EXERCISE:
Some lines below hold "Facebook". Pick them out and copy them.
(DATA SHOWN Opens)
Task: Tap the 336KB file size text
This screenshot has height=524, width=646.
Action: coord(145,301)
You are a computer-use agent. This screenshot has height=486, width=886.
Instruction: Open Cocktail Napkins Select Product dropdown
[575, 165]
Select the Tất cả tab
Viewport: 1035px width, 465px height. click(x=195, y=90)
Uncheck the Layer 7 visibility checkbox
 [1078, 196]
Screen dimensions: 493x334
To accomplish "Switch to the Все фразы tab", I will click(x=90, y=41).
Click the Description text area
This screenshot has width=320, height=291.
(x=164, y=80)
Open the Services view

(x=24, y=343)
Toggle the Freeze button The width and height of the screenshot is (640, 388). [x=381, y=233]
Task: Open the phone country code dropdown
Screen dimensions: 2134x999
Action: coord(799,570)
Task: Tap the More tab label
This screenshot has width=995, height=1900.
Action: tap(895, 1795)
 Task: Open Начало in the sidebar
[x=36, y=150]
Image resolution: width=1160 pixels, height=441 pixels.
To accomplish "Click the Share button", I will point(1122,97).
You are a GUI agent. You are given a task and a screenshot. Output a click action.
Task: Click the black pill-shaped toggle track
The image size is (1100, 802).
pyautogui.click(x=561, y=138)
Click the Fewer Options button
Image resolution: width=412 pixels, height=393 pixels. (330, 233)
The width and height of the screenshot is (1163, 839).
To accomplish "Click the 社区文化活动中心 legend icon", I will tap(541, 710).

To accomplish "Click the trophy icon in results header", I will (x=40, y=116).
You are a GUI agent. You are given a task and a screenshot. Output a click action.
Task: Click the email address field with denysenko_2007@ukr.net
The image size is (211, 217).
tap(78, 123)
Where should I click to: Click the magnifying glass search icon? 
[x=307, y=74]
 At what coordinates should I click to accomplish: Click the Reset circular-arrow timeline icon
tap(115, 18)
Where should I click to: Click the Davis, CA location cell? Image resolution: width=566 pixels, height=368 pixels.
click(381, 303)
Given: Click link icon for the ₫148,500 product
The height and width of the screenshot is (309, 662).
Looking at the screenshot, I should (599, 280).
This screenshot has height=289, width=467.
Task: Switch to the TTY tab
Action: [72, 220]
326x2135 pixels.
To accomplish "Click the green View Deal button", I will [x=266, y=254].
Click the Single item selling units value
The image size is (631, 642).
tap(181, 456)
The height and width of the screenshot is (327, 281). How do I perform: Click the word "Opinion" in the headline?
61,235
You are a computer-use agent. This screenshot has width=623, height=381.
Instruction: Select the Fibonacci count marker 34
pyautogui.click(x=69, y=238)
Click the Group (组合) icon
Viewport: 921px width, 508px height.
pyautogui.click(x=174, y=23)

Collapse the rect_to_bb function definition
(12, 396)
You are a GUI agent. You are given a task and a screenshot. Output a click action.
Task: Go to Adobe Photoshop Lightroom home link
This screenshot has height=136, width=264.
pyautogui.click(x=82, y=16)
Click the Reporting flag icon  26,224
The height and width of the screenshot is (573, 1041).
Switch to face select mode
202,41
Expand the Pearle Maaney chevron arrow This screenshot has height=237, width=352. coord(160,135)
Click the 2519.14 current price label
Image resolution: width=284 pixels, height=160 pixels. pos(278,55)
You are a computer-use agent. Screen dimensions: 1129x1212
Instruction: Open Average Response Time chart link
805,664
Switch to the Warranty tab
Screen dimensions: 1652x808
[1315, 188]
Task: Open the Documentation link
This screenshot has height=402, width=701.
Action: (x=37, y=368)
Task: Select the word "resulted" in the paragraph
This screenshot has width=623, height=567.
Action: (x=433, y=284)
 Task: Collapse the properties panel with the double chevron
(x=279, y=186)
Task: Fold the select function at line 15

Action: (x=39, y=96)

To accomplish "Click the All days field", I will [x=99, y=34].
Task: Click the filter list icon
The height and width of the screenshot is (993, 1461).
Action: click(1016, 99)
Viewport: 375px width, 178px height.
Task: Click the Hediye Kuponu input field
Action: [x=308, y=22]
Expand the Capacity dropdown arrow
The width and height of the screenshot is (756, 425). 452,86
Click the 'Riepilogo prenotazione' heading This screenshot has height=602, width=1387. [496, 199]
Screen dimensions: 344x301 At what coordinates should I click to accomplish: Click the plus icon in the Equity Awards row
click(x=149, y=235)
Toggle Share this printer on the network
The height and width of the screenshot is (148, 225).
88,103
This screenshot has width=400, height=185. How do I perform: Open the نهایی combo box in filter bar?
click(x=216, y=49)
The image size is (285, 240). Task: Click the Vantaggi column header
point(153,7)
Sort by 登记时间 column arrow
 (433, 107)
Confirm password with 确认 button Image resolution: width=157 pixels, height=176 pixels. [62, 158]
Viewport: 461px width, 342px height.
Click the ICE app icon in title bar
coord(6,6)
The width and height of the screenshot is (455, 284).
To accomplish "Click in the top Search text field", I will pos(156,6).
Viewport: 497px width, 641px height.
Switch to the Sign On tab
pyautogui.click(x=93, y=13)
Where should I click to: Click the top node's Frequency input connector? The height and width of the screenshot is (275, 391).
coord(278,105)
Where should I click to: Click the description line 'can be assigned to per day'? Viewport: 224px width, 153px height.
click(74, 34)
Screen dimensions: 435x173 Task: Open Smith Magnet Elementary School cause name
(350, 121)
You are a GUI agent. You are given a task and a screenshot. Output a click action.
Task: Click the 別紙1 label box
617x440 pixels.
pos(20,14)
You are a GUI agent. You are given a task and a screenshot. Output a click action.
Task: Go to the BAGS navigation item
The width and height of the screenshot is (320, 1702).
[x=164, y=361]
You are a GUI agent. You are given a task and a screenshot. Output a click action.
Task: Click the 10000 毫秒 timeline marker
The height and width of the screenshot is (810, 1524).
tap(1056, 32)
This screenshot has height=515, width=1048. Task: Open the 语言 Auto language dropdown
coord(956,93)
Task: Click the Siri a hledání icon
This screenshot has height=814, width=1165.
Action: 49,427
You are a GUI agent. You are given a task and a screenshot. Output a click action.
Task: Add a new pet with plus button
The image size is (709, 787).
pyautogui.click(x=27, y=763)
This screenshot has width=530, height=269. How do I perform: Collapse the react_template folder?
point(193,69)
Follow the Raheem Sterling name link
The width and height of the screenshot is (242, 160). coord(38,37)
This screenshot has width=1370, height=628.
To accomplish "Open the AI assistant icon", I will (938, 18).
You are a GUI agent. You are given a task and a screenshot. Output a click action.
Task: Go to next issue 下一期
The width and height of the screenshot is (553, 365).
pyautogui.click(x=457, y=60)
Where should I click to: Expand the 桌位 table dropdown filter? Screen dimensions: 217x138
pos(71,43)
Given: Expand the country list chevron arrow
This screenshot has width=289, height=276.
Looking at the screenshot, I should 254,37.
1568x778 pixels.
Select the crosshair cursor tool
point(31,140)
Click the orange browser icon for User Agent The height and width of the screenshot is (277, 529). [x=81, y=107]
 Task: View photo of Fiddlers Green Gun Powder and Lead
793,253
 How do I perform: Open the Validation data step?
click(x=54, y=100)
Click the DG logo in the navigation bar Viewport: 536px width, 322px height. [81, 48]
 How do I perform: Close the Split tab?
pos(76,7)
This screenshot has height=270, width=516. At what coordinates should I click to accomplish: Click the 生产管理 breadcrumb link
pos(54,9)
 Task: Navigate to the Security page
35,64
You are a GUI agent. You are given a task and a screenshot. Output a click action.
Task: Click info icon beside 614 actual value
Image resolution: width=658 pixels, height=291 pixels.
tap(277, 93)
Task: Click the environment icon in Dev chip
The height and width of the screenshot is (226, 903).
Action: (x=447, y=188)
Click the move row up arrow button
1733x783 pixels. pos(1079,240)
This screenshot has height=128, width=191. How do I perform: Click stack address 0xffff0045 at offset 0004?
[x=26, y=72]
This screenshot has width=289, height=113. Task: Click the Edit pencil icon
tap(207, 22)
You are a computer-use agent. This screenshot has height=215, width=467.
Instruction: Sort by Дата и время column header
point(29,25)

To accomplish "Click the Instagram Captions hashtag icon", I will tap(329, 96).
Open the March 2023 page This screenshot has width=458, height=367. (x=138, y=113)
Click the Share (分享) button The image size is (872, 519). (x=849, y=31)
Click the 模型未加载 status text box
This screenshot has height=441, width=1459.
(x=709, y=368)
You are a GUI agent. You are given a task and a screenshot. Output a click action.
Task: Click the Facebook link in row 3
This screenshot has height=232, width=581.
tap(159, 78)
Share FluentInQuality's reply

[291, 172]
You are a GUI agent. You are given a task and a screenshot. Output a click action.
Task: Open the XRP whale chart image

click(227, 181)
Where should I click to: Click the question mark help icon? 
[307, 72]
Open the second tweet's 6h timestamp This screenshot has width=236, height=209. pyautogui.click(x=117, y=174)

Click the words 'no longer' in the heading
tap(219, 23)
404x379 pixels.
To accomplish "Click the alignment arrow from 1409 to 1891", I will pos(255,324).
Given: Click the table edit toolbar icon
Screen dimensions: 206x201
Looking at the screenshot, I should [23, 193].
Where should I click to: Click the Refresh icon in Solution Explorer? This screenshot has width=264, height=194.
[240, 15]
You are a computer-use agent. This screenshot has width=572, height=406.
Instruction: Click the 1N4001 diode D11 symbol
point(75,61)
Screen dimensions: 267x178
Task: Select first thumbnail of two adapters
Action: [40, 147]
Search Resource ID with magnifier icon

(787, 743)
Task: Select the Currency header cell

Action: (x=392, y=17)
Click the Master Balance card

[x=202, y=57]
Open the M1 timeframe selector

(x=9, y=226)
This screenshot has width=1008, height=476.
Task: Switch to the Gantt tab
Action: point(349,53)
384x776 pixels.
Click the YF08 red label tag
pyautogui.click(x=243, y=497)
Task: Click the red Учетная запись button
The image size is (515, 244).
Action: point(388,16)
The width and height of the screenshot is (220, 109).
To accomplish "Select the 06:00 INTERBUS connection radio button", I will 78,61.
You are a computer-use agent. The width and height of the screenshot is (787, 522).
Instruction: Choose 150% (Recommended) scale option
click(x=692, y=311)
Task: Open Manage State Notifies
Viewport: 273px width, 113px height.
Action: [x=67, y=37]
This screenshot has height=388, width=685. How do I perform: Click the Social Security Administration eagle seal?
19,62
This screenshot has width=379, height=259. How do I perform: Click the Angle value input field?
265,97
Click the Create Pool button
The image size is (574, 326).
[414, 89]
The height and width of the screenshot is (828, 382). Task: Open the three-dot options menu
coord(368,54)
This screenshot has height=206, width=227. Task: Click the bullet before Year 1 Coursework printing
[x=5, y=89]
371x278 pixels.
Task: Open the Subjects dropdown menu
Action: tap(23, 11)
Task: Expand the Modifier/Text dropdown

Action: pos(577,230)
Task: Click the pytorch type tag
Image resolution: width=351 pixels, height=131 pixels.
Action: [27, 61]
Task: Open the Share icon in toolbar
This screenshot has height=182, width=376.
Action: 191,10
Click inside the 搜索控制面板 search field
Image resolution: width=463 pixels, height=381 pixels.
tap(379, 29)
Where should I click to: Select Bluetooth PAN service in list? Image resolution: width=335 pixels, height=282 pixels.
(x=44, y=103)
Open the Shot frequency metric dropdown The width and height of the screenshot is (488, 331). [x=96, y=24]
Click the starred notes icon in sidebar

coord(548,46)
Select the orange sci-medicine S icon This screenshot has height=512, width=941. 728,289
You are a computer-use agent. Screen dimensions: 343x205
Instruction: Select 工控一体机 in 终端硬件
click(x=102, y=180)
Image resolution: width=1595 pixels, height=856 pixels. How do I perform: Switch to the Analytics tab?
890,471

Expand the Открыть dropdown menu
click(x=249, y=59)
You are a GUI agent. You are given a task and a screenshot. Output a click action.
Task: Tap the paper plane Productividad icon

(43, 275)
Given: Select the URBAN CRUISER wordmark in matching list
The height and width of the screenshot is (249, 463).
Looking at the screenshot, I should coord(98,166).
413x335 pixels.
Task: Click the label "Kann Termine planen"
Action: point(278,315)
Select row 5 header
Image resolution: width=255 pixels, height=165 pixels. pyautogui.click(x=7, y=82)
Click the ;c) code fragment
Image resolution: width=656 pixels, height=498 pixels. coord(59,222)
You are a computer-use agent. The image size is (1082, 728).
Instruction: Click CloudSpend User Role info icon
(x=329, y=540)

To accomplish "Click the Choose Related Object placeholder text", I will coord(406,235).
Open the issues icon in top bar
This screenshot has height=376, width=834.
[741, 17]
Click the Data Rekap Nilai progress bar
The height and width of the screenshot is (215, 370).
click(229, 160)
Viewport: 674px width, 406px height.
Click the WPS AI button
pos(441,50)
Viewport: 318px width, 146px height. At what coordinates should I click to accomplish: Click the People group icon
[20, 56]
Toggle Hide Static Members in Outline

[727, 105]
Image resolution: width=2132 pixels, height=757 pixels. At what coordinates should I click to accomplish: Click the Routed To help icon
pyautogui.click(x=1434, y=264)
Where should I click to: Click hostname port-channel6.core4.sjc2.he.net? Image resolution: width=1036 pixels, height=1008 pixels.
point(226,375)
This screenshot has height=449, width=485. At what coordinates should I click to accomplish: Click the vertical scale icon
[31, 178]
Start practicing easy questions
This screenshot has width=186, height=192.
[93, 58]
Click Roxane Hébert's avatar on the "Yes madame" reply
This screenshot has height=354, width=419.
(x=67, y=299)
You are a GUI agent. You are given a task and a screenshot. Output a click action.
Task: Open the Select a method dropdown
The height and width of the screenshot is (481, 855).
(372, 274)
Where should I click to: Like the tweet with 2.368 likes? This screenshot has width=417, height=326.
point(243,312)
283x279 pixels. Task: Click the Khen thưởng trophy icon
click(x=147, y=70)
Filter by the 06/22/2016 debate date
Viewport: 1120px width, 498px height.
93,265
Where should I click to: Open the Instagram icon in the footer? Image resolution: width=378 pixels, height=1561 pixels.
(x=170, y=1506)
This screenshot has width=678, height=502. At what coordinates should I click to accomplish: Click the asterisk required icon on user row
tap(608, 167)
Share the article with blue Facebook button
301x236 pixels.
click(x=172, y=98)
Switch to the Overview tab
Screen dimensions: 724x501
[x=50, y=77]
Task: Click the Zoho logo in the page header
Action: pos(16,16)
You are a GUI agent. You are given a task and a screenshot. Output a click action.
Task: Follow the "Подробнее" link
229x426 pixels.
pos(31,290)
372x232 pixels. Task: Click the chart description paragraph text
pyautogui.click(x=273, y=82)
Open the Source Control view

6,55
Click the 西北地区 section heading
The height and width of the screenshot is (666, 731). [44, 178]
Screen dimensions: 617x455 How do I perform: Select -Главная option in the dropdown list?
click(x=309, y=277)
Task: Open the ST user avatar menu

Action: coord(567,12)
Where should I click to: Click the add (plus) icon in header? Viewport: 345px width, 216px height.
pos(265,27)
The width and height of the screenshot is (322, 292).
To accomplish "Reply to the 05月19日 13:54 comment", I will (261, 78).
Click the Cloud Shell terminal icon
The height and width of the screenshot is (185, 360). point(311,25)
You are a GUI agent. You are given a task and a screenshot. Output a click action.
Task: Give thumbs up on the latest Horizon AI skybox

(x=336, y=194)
(DATA SHOWN Closes)
OUTPUT:
Task: Click the Facebook link in row 3
Share the article with blue Facebook button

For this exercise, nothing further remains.